Per continuare a dare voce alle vittime, le quali spesso restano mute, l’artista filantropa ha scelto di ritrarre il linguaggio trionfante della natura: l’estasi orgasmica femminile contro il crimine aberrante della violenza che toglie dignità alle donne. Ecco dunque realizzata la terza serie di Women in Love: dopo "Forza della Natura" e "Icone di Luce" è la volta di "Suoni d’Amore". Queste opere di video art rappresentano quindi la tempra della donna che alcune “culture” temono, tanto da volerla recidere e tagliare fisicamente. Grazie alla vendita delle video opere Nft e al supporto di raccolta fondi della associazione, A.N.G.E.L.S. aps assiste gratuitamente le vittime di questo crimine, restituendo loro la dignità attraverso un percorso con psicologi specializzati e interventi chirurgici di ricostruzione, per opera della professoressa Aurora Almadori.

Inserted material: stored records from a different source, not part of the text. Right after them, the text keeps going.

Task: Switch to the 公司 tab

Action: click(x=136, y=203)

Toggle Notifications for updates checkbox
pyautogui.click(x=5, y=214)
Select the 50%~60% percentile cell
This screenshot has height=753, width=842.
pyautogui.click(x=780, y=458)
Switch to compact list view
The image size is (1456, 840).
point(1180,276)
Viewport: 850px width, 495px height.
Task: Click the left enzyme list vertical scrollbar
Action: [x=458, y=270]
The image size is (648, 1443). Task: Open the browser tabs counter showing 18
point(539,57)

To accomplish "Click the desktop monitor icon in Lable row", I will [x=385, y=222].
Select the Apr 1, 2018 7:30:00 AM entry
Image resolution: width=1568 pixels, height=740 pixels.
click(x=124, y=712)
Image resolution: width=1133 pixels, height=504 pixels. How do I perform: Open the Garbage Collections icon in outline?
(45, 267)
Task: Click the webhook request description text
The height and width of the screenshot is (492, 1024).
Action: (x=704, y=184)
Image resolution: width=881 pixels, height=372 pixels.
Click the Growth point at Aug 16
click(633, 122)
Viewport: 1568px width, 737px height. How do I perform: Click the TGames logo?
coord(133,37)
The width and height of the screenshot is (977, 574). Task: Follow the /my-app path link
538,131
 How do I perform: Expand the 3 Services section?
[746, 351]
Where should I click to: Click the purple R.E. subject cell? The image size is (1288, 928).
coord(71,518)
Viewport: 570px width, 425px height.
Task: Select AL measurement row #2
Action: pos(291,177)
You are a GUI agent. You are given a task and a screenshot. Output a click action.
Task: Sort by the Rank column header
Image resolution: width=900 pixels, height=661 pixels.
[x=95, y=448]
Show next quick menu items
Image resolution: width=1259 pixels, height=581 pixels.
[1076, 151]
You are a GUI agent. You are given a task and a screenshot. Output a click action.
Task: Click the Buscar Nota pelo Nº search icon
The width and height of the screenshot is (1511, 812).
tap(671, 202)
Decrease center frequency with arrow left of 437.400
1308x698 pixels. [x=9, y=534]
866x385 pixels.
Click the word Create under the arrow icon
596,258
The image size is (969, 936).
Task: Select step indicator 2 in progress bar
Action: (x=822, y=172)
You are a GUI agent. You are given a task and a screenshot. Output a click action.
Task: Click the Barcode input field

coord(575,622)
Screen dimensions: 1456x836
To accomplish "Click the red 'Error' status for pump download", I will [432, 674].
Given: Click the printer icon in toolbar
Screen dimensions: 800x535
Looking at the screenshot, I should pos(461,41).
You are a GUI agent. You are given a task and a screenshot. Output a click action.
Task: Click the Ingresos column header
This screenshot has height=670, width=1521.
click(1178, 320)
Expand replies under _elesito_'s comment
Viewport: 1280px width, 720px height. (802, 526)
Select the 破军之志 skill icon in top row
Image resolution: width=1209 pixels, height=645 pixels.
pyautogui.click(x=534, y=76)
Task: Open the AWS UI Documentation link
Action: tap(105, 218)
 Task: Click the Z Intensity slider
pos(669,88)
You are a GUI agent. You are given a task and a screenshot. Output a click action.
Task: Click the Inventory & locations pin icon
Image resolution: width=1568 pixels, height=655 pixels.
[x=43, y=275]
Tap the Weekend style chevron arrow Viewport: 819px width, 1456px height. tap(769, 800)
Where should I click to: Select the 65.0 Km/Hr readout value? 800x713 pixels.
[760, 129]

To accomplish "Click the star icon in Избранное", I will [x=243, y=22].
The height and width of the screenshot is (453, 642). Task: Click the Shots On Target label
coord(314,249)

Secondo le stime più recenti disponibili a livello nazionale, aggiornate al 2025 e confermate nel 2026, in Italia tra il 15% e il 24% delle bambine e ragazze minorenni provenienti da Paesi in cui si praticano le mutilazioni risulta potenzialmente a rischio, su una popolazione stimata di oltre 76mila minori. Sono quasi 300 milioni le donne nel mondo che convivono con una delle mutilazioni esistenti e quattro milioni le bambine che ogni anno rischiano di subirne una. Nel Lazio vivono oltre 54mila persone provenienti da questi Paesi, con una concentrazione significativa nell’area metropolitana di Roma, rendendo la Regione uno dei territori prioritari per interventi di prevenzione strutturata e precoce. Legge 9 gennaio 2006, n. 7 — “Disposizioni concernenti la prevenzione e il divieto delle pratiche di mutilazione genitale femminile”-
Il ruolo di A.N.G.E.L.S. Associazione del progetto Women in Love (www.womeninlove.it) in questo contesto, assume un valore strategico l’azione guidata da Paravia (@benedettaparavia), da anni impegnata a livello nazionale e internazionale nella lotta contro alcuni crimini e diritti umani. Attraverso l’arte restituisce dignità alle donne mutilate e opera su più livelli: intercettazione delle famiglie e delle ragazze già vittime di MGF, spesso escluse dai circuiti sanitari tradizionali; supporto psicologico e preparazione alla chirurgia; sensibilizzazione culturale e sociale, attraverso conferenze e linguaggio artistico, per rompere il silenzio e il tabù; collaborazione con istituzioni, ASL e ospedali, favorendo una rete di fiducia tra comunità, operatori sanitari e territorio.
Il progetto contro il crimine delle mutilazioni già patrocinato dal ministero della Cultura e dalla Città di Venezia, è stato premiato presso la Camera dei Lords a Londra (2022) con il trofeo Orion Star come miglior progetto per l’empowerment femminile. Presentato ed esposto per la prima volta a palazzo Bembo nel dicembre dello stesso anno, alla presenza della Giunta comunale di Venezia.